*PROVIDED RECORDS*
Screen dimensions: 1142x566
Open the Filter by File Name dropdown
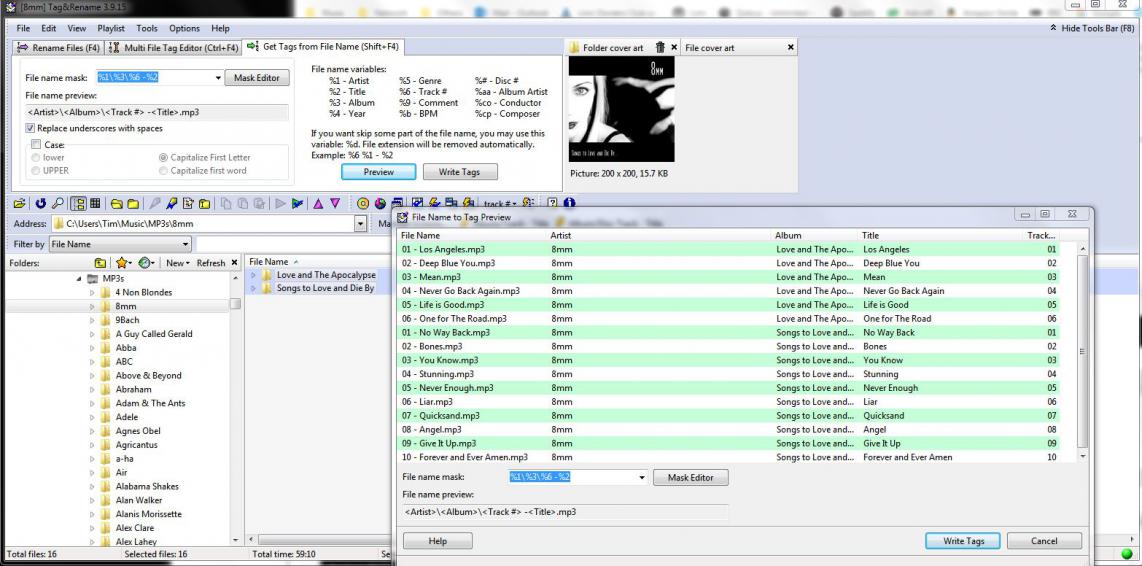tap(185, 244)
---
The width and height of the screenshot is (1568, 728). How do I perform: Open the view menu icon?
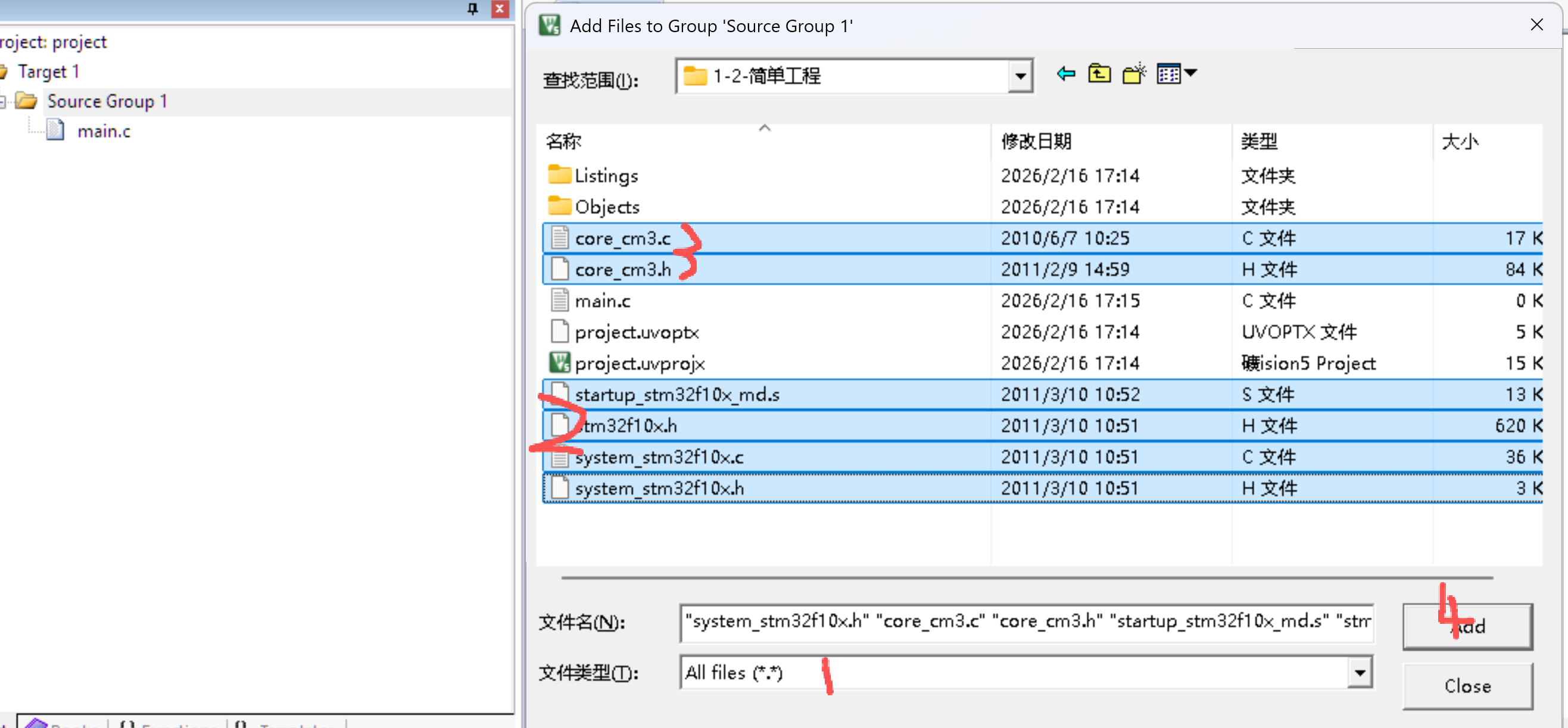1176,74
==
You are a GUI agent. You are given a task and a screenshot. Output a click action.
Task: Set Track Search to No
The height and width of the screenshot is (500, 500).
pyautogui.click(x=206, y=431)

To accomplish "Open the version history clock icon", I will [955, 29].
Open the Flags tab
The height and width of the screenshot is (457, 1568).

*WHAT THE TASK ASKS*
Rewrite the part of the data that opens with the line containing "Open the Flags tab" and closes with the line containing "The height and width of the screenshot is (457, 1568).", changing "Flags" to "Settings" and keeping everything else the same.

*RESULT FOR THIS EXERCISE*
Open the Settings tab
The height and width of the screenshot is (457, 1568).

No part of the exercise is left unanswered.